* Written instruction: Reproduce the entries verbatim, beginning at the line that contains "Task: Toggle DashboardPal" and stopping after the line that contains "This screenshot has width=1512, height=812.".
>> START Excerpted data
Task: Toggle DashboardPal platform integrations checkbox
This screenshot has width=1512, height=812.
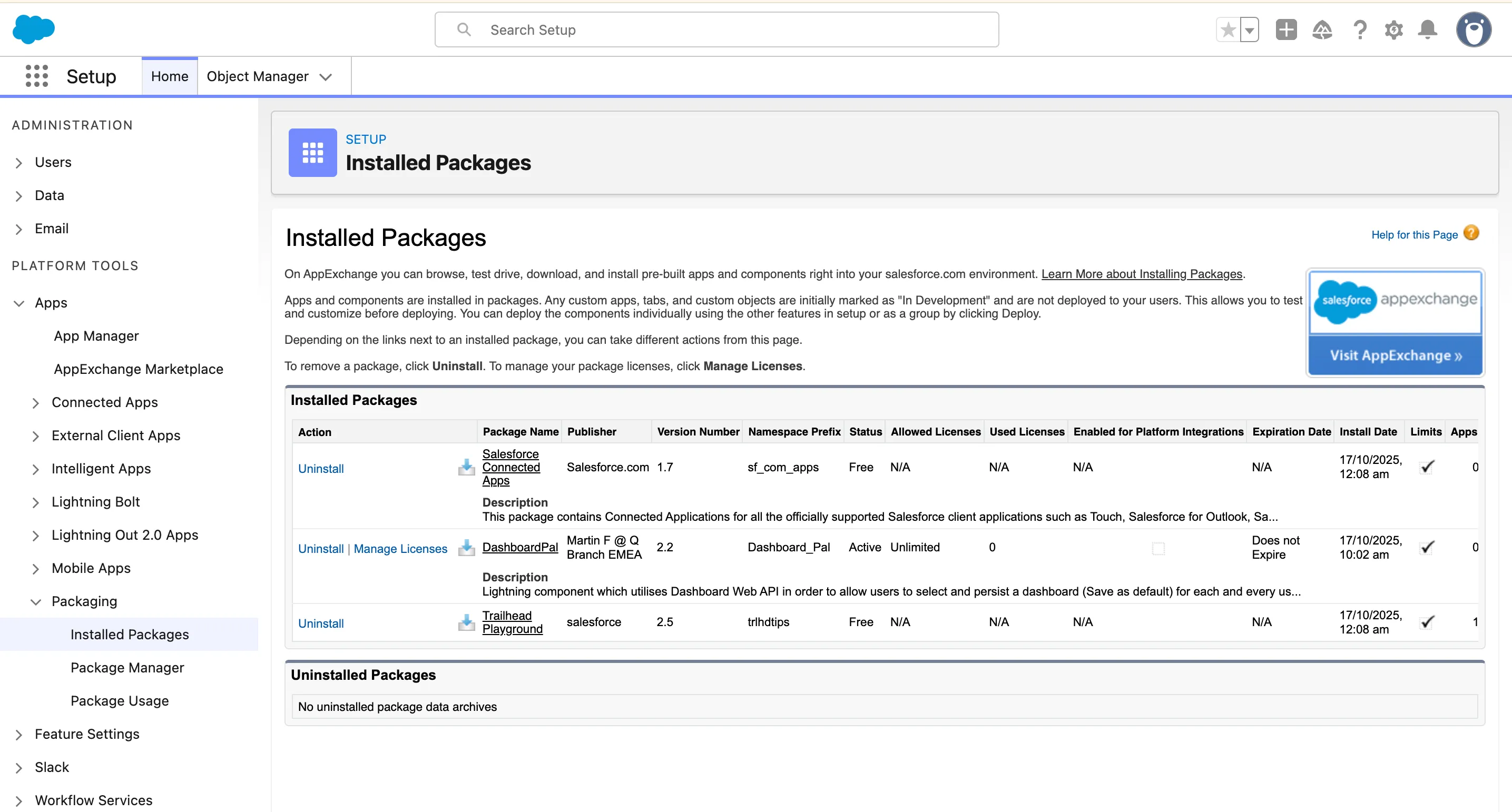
>> END Excerpted data
>> START Excerpted data
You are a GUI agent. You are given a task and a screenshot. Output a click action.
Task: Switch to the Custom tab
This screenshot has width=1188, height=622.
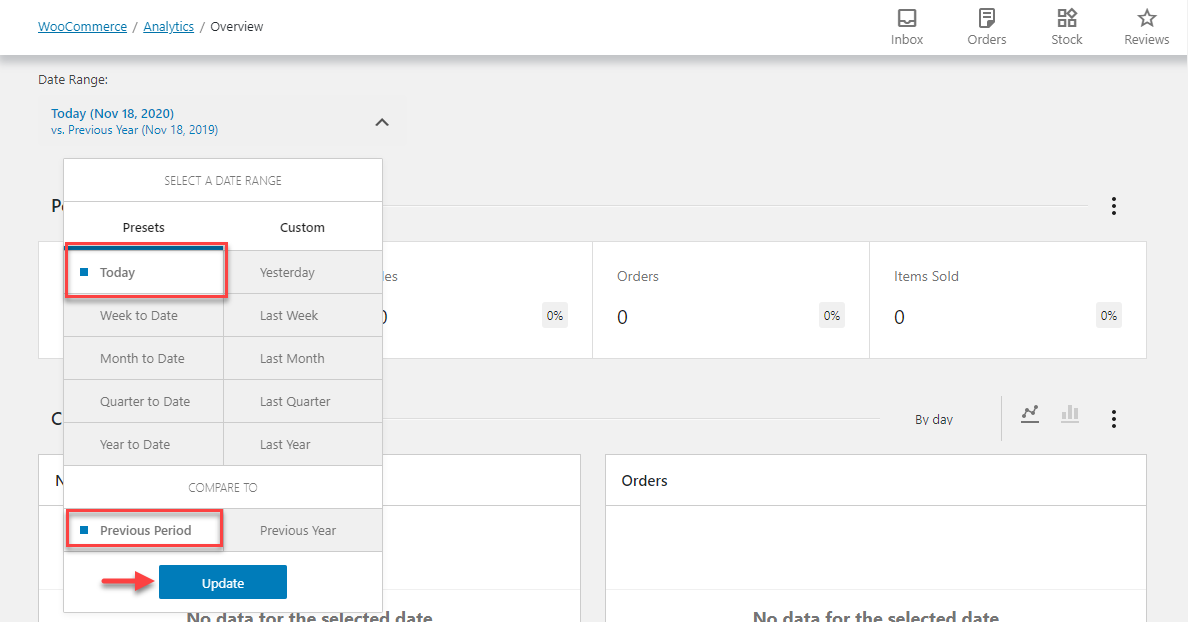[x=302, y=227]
>> END Excerpted data
* Output:
Task: Toggle DashboardPal platform integrations checkbox
This screenshot has width=1512, height=812.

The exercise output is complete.